The analysis of Dr. Fix's data implies two things: (1) that if a spectrophotometer with a lower stray light specification were used, the linearity of the data would hold up to higher absorbance readings and (2) that a calculated stray light value from this data will be close to the stray light specification of the machine. Figures 2a and 2b show the dilutions of two dark beers (unfortunately Michelob Dark is not readily available where I live). The spectrophotometer used is a relatively high precision Hitachi U2000 with a stray light specification of 0.05% and the path length used was one centimeter. Samples were done in duplicate to estimate error in the dilution (error bars shown on the figures represent the standard deviation of the duplicates). Both figures show a clearly linear relationship up to an absorbance reading of 2.5 units. The breakdown in linearity is due to the stray light limitation of the spectrophotometer being exceeded. This can be mathematically demonstrated. Extrapolation of the linear region of figure 2a predicts an absorbance of 3.79 units at %100 beer (no dilution). Using Beer's Law, this corresponds to a %T of 0.0162. The measured %T was 0.058 (calculated from the absorbance reading) in the undiluted beer sample. This indicates a %T due to stray light of 0.042. This value is close to the 0.05% stray light specification of the machine. The small error can be explained if one assumes that a portion of the stray light will be absorbed by the sample.

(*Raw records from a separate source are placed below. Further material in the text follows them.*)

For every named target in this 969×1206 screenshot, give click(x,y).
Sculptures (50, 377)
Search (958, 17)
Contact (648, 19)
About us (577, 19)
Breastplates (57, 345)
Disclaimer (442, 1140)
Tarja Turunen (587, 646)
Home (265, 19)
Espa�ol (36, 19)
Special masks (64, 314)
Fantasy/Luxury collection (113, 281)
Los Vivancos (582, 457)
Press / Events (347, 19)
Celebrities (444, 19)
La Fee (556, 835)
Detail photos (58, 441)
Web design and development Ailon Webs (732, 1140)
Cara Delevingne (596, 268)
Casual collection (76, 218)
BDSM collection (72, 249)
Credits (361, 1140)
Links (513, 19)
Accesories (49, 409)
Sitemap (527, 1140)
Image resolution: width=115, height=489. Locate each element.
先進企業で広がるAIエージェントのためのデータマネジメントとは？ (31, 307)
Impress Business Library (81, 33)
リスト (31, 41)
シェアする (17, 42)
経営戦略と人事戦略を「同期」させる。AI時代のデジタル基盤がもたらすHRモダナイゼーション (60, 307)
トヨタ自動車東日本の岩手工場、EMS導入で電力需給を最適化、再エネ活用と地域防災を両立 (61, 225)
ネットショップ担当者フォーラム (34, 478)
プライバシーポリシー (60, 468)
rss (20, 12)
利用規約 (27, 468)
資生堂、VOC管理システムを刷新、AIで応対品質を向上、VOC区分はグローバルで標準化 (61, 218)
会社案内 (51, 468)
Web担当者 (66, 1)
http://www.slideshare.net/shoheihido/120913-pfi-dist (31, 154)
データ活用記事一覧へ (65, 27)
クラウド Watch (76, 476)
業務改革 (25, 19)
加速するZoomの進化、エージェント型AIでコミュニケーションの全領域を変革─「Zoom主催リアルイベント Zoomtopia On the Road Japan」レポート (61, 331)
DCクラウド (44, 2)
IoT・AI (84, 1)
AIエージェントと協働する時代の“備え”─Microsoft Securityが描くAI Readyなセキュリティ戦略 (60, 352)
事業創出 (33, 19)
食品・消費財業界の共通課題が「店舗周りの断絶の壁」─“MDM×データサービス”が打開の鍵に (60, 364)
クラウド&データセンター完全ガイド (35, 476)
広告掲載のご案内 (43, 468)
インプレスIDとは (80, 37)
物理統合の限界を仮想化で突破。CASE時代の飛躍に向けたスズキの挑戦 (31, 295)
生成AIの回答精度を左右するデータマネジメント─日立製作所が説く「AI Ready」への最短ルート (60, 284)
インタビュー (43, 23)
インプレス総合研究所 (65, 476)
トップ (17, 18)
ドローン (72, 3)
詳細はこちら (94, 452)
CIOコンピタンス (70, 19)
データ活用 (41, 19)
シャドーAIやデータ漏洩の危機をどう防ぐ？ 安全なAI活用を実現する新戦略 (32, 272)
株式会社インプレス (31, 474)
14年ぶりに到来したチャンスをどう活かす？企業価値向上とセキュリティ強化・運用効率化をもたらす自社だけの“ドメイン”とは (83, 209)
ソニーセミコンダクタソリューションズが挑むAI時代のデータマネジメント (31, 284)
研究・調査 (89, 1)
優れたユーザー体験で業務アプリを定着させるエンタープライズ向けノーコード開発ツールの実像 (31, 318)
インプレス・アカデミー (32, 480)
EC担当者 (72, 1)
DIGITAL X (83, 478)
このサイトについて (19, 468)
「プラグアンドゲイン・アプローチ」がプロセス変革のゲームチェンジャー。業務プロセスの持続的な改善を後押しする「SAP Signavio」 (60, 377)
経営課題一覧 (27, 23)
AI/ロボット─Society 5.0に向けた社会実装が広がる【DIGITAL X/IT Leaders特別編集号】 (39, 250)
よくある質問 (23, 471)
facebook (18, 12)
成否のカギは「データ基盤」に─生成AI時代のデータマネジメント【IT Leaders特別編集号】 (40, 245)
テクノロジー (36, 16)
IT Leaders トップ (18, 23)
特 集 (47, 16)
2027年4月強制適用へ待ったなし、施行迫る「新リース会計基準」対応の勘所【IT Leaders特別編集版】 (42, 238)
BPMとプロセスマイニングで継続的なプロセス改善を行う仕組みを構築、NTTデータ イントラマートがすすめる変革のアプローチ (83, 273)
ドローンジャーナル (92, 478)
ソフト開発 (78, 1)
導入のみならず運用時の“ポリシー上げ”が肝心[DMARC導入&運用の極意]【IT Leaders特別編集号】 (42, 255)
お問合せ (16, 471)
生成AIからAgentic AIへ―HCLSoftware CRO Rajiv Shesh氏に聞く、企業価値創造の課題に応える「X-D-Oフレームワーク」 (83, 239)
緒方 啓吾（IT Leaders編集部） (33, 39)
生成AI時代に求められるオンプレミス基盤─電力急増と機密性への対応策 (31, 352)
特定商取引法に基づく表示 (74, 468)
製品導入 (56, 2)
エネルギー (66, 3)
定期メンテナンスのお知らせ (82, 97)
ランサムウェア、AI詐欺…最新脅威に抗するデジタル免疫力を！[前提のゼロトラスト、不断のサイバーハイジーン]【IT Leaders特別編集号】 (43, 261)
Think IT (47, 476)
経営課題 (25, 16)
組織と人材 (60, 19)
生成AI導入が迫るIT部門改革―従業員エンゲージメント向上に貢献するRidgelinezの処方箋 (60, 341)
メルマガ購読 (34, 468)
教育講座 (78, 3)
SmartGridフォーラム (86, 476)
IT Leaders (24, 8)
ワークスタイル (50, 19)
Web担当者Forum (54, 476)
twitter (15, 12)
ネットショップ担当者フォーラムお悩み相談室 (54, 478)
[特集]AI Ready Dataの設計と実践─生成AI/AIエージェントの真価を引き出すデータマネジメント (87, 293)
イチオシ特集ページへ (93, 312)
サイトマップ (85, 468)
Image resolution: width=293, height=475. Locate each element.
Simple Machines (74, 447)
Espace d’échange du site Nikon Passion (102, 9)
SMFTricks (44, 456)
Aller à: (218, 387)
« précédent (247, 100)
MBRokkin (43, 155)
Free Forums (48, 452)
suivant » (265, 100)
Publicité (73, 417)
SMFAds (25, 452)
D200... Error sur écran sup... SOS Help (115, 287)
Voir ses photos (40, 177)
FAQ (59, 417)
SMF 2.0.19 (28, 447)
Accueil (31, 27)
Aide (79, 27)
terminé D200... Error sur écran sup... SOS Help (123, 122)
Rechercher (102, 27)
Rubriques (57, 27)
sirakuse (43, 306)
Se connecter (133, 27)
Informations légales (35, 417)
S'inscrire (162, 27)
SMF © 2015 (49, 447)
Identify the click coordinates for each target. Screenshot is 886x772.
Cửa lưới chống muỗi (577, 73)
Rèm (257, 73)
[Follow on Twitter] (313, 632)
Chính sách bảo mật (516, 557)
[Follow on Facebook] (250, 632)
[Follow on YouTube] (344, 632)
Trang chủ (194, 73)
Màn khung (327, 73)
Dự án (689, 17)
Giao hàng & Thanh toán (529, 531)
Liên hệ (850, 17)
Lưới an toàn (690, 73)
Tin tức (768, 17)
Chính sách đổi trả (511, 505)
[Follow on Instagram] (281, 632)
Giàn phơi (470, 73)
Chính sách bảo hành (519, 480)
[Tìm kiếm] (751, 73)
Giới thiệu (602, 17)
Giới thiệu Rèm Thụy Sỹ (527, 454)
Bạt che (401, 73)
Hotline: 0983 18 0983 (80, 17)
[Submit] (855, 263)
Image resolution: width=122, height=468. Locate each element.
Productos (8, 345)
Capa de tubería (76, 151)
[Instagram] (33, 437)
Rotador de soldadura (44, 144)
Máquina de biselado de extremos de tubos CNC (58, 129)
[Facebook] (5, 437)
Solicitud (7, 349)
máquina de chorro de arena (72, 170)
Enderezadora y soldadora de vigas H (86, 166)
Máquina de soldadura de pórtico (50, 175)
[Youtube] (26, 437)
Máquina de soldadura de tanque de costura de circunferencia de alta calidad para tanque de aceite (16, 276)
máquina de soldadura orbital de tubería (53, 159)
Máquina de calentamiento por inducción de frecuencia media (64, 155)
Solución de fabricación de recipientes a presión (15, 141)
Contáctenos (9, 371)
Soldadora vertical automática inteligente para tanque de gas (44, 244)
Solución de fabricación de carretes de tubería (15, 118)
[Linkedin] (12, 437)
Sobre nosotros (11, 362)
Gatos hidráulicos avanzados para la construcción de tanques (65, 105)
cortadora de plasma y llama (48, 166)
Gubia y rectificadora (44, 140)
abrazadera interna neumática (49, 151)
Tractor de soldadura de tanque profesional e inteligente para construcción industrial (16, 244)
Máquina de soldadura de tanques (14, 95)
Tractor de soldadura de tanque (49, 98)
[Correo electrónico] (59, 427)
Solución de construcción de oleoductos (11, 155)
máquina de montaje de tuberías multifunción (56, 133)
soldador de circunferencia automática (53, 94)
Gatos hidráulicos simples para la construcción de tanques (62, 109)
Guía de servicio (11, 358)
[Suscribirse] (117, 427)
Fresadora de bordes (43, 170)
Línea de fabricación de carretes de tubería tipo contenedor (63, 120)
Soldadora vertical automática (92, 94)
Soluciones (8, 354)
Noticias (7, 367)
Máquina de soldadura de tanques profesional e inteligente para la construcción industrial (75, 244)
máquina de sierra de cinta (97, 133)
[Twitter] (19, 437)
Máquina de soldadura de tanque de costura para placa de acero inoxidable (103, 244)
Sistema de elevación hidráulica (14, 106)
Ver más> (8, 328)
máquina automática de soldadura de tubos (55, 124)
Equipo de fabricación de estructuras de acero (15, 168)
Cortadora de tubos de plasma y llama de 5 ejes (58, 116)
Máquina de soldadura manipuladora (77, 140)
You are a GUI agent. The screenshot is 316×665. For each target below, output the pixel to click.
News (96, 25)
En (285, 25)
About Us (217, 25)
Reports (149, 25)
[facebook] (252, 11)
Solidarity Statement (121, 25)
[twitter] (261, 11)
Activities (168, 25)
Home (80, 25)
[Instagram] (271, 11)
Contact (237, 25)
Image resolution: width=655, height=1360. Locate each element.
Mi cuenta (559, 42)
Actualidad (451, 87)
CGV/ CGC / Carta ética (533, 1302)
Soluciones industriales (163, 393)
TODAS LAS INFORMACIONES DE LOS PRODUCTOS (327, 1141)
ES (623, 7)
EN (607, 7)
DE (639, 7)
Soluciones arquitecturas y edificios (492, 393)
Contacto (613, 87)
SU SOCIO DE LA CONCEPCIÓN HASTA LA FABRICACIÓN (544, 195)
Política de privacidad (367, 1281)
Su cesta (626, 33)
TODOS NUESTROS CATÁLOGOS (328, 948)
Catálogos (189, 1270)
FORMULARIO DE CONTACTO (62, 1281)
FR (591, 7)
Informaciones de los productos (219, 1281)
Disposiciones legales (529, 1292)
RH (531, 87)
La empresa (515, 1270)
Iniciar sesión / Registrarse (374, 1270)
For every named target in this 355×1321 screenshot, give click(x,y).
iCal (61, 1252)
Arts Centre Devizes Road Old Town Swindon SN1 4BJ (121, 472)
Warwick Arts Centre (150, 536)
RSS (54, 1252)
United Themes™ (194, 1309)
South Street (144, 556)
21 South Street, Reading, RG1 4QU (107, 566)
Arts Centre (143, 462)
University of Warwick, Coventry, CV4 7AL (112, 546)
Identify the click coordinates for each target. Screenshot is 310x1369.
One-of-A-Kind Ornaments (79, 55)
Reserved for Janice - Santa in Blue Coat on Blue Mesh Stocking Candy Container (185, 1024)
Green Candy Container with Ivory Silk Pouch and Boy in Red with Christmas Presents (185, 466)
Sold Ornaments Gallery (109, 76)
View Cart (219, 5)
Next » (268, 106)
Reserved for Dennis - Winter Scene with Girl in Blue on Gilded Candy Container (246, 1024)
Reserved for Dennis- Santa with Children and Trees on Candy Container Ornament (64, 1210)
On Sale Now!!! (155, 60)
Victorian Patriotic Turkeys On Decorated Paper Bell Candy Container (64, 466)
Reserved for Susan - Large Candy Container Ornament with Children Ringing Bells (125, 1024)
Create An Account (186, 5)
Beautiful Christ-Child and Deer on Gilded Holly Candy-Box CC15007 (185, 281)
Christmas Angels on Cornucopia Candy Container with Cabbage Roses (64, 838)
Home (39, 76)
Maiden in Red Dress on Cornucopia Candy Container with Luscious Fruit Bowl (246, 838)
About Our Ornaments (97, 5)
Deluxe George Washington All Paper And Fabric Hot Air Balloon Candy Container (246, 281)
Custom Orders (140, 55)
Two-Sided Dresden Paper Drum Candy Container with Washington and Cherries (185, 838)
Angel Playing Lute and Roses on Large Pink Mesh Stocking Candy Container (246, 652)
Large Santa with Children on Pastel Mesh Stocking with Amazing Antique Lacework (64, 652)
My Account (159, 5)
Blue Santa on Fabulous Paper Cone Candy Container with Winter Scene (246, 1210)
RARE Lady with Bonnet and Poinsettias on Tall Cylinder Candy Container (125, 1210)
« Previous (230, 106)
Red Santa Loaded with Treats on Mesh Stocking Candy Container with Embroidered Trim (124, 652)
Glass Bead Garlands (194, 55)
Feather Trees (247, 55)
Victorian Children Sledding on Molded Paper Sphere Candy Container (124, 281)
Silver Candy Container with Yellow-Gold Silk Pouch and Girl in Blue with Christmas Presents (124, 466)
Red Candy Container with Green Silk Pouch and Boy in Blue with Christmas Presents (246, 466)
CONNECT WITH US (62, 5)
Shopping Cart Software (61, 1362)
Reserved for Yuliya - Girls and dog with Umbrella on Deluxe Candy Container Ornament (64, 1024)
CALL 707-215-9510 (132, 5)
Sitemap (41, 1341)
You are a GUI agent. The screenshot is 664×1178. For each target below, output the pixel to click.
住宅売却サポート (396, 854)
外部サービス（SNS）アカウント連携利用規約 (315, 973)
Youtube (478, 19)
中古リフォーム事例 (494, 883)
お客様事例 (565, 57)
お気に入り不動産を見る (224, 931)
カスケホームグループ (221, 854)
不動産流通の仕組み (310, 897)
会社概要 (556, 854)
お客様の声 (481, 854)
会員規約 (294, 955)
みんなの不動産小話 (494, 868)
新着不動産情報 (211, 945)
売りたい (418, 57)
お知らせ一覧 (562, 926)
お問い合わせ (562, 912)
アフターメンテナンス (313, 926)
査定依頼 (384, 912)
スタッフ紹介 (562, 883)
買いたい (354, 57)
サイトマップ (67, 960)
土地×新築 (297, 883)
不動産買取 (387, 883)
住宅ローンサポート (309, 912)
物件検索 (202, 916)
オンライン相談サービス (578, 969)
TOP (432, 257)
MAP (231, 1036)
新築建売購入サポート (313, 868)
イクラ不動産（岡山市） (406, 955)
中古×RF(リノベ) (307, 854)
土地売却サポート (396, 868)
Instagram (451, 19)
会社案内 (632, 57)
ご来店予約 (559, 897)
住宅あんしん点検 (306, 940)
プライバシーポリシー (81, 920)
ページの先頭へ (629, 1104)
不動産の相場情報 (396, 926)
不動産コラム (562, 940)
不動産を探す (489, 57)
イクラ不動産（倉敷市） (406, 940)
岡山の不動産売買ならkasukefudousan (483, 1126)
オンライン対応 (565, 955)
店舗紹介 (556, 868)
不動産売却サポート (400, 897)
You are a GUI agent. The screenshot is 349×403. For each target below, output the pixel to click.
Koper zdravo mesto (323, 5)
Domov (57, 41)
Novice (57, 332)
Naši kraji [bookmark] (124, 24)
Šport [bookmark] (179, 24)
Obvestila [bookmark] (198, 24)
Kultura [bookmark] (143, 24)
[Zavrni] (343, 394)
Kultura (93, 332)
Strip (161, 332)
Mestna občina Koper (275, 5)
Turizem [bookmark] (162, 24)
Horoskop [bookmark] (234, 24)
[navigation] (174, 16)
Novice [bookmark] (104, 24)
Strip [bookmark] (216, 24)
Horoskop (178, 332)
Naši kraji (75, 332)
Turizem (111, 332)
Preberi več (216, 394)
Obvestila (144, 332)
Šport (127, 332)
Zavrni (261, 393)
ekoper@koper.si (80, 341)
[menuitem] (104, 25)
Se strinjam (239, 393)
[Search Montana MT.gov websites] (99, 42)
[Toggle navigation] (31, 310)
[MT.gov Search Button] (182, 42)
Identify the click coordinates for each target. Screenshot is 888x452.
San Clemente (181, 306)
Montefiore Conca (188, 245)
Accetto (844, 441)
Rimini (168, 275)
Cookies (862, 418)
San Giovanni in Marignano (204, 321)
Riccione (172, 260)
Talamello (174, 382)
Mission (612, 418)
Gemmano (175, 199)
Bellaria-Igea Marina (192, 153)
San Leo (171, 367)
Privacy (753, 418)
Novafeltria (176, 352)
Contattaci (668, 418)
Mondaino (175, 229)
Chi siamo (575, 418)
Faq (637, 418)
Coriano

Dr. Fix's data is easily explained using Beer's Law and suggests nothing more than the use of an inaccurate spectrophotometer. In any case, nonlinearity of absorbances is routinely observed and to be expected in spectrophotometer assays of every kind. This nonlinearity results from a well-known and quantitative limitation in the spectrophotometer hardware which varies from machine to machine. Beer does obey Beer's Law and, once again, this demonstrates the need to always question the accuracy of the measuring tools we use and to work within their limitations.

Alisdair Boraston
Ph.D. Student
Dept. Microbiology
University of British Colombia
boraston@unixg.ubc.ca

References:

(1) G. Fix and L. Fix, Vienna, Marzen, Oktoberfest, Classic Beer Style Series (Brewers Publications, Colorado, 1992), p. 121.